01 bfs

UVA11573 Ocean Currents

分析：
题中给了两种移动方式，一种是沿着洋流的方向移动，不需要消耗能量，不沿着洋流走需要消耗1能量，此类按照普通的bfs不能保证队列前面的一定是当前消耗能量最少的情况。
正确做法是利用双端队列，不消耗能量就从队首入队，消耗能量就从队尾入队，这样就能保证队列前面的一定是当前消耗能量最小的
AC代码：

#include <bits/stdc++.h>

using namespace std;

int n, m;
char ch[1005][1005];
int ans;
int k;
int rs, cs, rd, cd;
struct node
{
    int x, y, t;
};
int vis[1005][1005];
int mov[8][2] = {{-1, 0}, {-1, 1}, {0, 1}, {1, 1}, {1, 0}, {1, -1}, {0, -1}, {-1, -1}};

bool judge(struct node no)
{
    if(no.x < 1 || no.x > n || no.y < 1 || no.y > n)    return true;
    return false;
}

void bfs(int rs, int cs, int rd, int cd)
{
    memset(vis, 0x3f3f, sizeof(vis));
    ans = 0;
    deque<node> q;
    node now, next;
    vis[rs][cs] = 0;
    now.x = rs, now.y = cs, now.t = 0;
    q.push_front(now);

    while(!q.empty())
    {
        now = q.front();
        q.pop_front();
        if(now.x == rd && now.y == cd)
        {
            ans = now.t;
            return ;
        }
        for(int i = 0; i < 8; ++i)
        {
            next.x = now.x + mov[i][0];
            next.y = now.y + mov[i][1];
            if(judge(next)) continue;
            if(ch[now.x][now.y] - '0' == i)
            {
                next.t = now.t;
                if(vis[next.x][next.y] > next.t)
                {
                    vis[next.x][next.y] = next.t;
                    q.push_front(next);
                }
            }
            else
            {
                next.t = now.t + 1;
                if(vis[next.x][next.y] > next.t)
                {
                    vis[next.x][next.y] = next.t;
                    q.push_back(next);
                }
            }
        }
    }
}

int main()
{
    scanf("%d%d", &n, &m);
    for(int i = 1; i <= n; ++i) scanf("%s", ch[i] + 1);
    scanf("%d", &k);
    while(k--)
    {
        scanf("%d%d%d%d", &rs, &cs, &rd, &cd);
        bfs(rs, cs, rd, cd);
        printf("%d\n", ans);
    }
    return 0;
}

CF590C Three States

分析：
这个题与和上一个不同于不是单一起点和单一终点
这个题需要以每个国家的任意一格为起点，对整张图跑一遍01BFS，就得到了三个国家到所有各自的距离。

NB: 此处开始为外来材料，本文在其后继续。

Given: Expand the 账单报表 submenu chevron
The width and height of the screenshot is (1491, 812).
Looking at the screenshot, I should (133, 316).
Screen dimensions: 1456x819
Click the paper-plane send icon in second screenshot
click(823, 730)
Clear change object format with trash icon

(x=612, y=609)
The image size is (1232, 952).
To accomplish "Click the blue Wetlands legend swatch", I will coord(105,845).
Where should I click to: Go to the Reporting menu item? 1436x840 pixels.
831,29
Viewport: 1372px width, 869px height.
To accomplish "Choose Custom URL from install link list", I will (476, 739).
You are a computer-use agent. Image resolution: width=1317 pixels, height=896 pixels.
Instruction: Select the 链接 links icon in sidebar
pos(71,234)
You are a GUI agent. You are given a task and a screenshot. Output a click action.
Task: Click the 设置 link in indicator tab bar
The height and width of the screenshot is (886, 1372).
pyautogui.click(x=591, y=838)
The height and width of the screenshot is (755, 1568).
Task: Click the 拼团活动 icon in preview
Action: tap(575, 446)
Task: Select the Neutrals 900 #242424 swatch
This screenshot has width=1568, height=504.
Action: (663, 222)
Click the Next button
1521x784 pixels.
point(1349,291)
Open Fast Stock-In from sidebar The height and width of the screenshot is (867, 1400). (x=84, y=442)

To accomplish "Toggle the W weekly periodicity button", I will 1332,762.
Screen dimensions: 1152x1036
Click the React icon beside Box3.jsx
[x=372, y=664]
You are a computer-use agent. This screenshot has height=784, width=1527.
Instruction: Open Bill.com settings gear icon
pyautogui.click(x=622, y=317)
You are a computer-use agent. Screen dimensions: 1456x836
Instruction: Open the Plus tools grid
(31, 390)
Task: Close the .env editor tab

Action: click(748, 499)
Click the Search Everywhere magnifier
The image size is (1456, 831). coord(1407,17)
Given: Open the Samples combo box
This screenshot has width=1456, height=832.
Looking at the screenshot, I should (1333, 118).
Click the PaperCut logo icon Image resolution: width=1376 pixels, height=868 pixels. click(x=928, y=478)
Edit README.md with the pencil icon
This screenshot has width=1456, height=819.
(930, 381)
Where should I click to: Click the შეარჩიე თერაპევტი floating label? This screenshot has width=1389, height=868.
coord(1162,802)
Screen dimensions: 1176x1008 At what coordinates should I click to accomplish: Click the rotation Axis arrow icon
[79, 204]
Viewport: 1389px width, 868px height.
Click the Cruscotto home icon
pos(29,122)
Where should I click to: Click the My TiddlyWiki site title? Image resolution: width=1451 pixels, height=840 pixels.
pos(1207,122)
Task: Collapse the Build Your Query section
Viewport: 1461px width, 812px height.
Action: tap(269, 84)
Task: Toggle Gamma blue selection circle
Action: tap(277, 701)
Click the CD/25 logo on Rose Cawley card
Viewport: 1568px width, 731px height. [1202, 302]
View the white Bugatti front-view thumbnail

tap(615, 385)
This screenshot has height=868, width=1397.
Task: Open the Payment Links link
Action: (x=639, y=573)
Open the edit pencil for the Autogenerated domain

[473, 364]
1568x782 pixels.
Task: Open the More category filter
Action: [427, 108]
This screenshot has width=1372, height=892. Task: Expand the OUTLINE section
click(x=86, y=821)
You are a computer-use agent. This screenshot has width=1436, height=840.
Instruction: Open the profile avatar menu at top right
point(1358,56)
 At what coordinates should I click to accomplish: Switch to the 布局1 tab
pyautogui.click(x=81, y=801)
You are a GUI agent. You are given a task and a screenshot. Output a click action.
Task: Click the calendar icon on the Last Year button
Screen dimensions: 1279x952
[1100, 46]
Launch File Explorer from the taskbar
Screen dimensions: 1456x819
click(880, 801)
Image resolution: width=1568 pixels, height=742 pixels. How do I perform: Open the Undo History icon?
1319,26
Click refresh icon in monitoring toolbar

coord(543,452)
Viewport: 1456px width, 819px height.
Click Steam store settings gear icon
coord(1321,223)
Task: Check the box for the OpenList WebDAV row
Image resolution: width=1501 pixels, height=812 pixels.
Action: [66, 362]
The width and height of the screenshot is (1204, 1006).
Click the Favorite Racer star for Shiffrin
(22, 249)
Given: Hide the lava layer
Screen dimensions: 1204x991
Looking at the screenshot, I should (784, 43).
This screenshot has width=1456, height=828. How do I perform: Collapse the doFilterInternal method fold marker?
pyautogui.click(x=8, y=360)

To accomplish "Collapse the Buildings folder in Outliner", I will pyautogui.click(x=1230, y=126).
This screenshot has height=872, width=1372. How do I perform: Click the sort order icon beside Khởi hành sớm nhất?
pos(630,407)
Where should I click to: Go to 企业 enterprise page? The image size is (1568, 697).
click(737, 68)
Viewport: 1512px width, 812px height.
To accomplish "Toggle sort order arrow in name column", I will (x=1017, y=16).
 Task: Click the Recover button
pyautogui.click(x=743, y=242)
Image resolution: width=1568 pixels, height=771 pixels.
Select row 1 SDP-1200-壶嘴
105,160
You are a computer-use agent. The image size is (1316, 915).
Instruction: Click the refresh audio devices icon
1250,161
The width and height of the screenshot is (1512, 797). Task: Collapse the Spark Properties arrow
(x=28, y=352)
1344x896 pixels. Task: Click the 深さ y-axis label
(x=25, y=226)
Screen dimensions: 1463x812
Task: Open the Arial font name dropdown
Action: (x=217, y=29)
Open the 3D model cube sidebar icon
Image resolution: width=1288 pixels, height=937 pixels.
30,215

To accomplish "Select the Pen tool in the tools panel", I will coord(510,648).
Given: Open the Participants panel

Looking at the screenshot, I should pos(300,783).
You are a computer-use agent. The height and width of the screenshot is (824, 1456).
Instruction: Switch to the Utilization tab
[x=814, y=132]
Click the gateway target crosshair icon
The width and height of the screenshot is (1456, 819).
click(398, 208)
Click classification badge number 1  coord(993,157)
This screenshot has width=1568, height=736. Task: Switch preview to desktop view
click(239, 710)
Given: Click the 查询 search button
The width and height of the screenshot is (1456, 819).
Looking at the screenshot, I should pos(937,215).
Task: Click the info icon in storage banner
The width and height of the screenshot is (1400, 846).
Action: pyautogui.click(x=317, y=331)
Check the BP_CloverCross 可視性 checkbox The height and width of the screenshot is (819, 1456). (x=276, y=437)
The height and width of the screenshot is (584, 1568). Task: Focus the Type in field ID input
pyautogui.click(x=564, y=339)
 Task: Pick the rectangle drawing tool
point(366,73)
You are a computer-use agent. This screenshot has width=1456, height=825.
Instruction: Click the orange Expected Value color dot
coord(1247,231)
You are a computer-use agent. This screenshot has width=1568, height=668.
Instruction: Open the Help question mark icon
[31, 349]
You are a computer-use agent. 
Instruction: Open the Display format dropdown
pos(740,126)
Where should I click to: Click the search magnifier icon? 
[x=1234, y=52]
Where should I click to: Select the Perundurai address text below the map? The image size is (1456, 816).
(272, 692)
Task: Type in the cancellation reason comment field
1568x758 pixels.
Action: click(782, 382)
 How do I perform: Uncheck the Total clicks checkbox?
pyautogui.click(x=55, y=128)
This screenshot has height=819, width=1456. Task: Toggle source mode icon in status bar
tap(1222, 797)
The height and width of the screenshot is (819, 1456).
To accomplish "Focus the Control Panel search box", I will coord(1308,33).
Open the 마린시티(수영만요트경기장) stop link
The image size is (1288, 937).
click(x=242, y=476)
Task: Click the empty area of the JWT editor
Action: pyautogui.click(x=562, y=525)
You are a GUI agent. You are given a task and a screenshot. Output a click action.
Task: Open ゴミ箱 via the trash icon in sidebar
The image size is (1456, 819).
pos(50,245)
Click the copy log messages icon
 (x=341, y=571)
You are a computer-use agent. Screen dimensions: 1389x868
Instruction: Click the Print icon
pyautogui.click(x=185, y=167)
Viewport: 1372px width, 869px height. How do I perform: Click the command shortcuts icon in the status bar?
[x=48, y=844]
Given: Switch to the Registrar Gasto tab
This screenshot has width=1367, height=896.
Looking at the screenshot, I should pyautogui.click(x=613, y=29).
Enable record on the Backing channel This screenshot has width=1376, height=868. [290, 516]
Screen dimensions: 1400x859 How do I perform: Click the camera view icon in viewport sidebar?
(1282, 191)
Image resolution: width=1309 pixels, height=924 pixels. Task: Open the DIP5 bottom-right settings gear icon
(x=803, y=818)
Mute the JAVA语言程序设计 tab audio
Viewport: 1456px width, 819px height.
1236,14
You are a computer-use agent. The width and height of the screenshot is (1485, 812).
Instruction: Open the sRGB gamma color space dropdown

在这三个国家都跑完之后就遍历一遍，取min即可
dis[a][i][j]记录点i，j到国家a的距离，最后遍历一遍dis数组即可。
AC代码：

#include <bits/stdc++.h>

using namespace std;
typedef long long ll;
int n, m;
char ch[1005][1005];
//bool vis[1005][1005];
int  dis[4][1005][1005];
int mov[][2] = {{0, 1}, {1, 0}, {0, -1}, {-1, 0}};
#define pa pair<int, int>
#define x first
#define y second

bool judge(int x, int y)
{
    if(x < 1 || x > n || y < 1 || y > m || ch[x][y] == '#' )
        return true;
    return false;
}

void bfs(int a)
{
    deque<pa> q;
    //memset(vis, 0,sizeof(vis));
    for(int i = 1; i <= n; ++i)
    {
        for(int j = 1; j <= m; ++j)
        {
            if(ch[i][j] - '0' == a)
            {
                q.push_back({i, j});
                dis[a][i][j] = 0;
                //vis[i][j] = 1;
            }
        }
    }

    while(!q.empty())
    {
        pa now = q.front();
        q.pop_front();
        for(int i = 0; i < 4; ++i)
        {
            int fx = now.x + mov[i][0];
            int fy = now.y + mov[i][1];
            if(judge(fx, fy))   continue;
            //vis[fx][fy] = 1;
            int k = (ch[fx][fy] == '.');
            if(dis[a][fx][fy] > dis[a][now.x][now.y] + k)
            {
                dis[a][fx][fy] = dis[a][now.x][now.y] + k;
                if(k)   q.push_back({fx, fy});
                else    q.push_front({fx, fy});
            }
        }
    }
}

int main()
{
    scanf("%d%d", &n, &m);
    for(int i = 1; i <= n; ++i) scanf("%s", ch[i] + 1);
    for(int i = 1; i <= n; ++i)
    {
        for(int j = 1; j <= m; ++j)
        {
            for(int k = 1; k <= 3; ++k)
                dis[k][i][j] = 1e8;
        }
    }
    bfs(1), bfs(2), bfs(3);
    int ans = 1e8;
    for(int i = 1; i <= n; ++i)
    {
        for(int j = 1; j <= m; ++j)
        {
            if(ch[i][j] == '#') continue;
            int k = 0;
            if(ch[i][j] == '.') k = 2;
            //一个点只需要铺一次，所以是.的话需要-2
            ans = min(ans, dis[1][i][j] + dis[2][i][j] + dis[3][i][j] - k);
        }
    }
    if(ans == 1e8)  printf("-1\n");
    else    printf("%d\n", ans);
    return 0;
}